Taste is Distinction
Manifesto 13.o
Taste is slow. That is the part people forget. It does not arrive optimized, it does not announce itself, it does not chase approval. Taste is built through time, friction, and attention. Through miles traveled for no practical reason. Through love that demands presence rather than performance. Through living with things long enough for them to stop impressing others and start revealing themselves to you.
I learned this through travel and through a long, stubborn relationship with Land Rovers. You do not choose an old Rover because it photographs well or because it is having a moment. You choose it because it aligns with a way of moving through the world. Repair over replacement. Familiarity over novelty. The willingness to be slowed down. The truck teaches you taste by breaking at inconvenient times and forcing you to decide what matters. You either commit or you move on.

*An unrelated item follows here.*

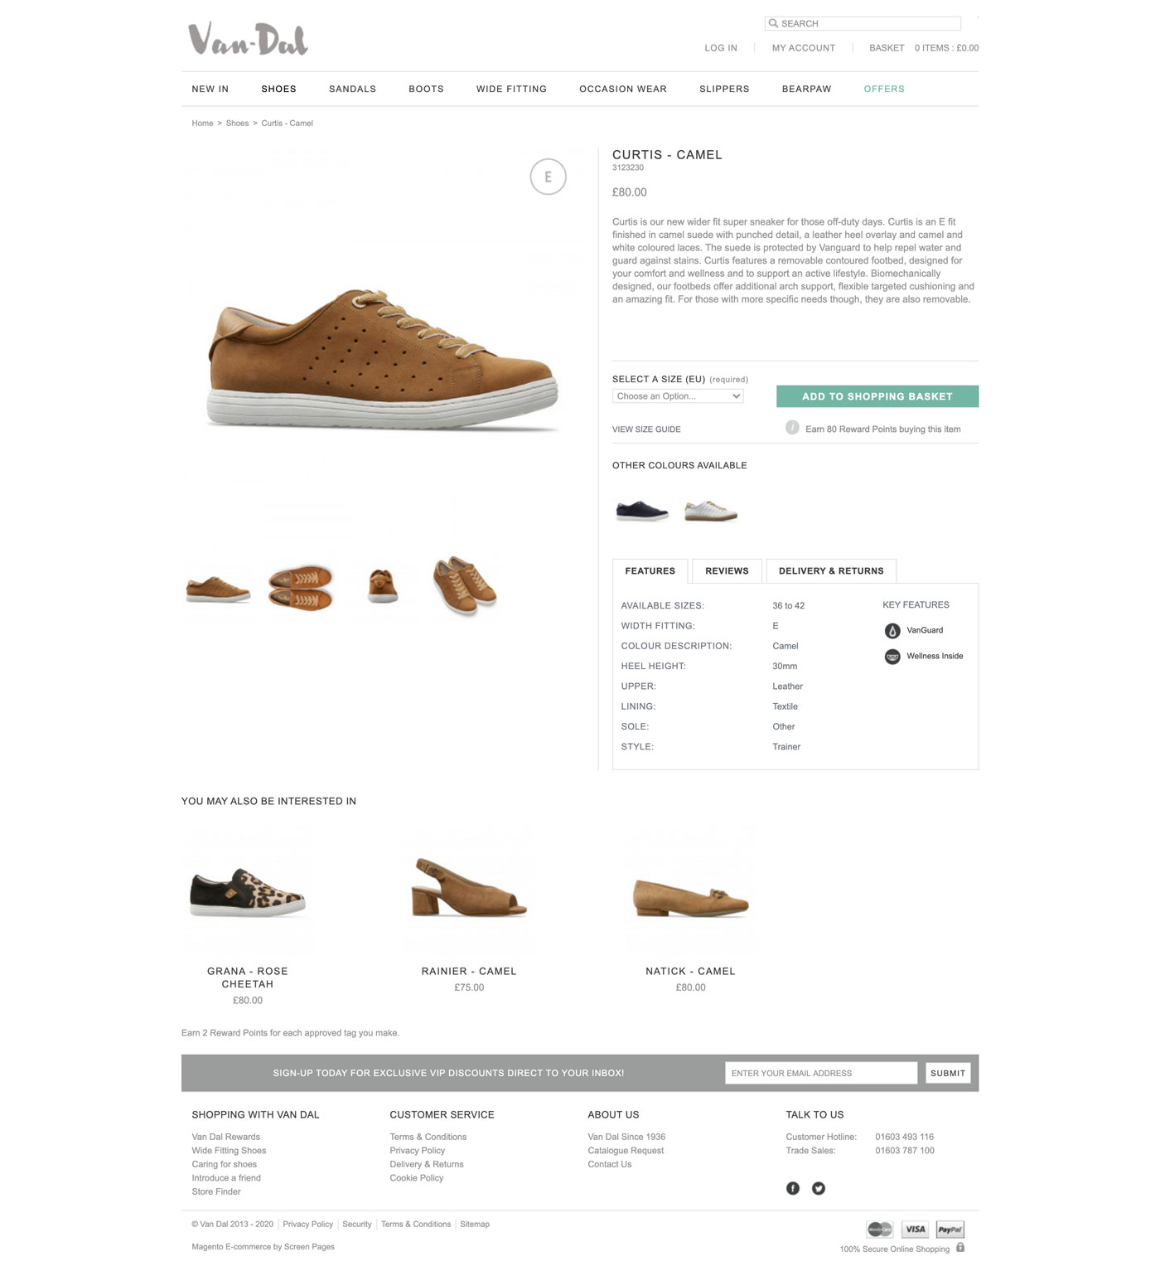Select the Offers menu item
This screenshot has height=1271, width=1160.
point(884,89)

Pierre Bourdieu argued in Distinction that taste is a social language, a code shaped by class, exposure, and education. What he understood is that taste requires context. It requires knowing not just what you like, but why you like it, where it came from, and what it is responding to. Taste is not instinct alone. It is cultivated awareness.
That awareness is now under threat. The algorithm has replaced instinct. We live inside cultural feedback loops where virality becomes validation. If enough people like something, it must be good. Opinions are pre packaged. Aesthetics arrive pre approved. Originality is simulated through repetition. We scroll, save, wear, and repeat without stopping to ask what we are actually consuming.
This is the death of discernment. Taste has been outsourced to the network. As Shumon Basar writes in The Age of Earthquakes, we are living through a time when thinking is delegated to the system and feelings are filtered through filters. That applies directly to taste. We feel what we are told to feel. We like what we are shown to like.
People now confuse taste with trend fluency. They collect references the way others collect sneakers. They swap opinions like accessories. One week it is ironic maximalism. The next it is some newly named core aesthetic stripped of origin and history. Fashion collapses into memes. Nostalgia becomes branded. Nuance disappears because nuance does not travel well at scale.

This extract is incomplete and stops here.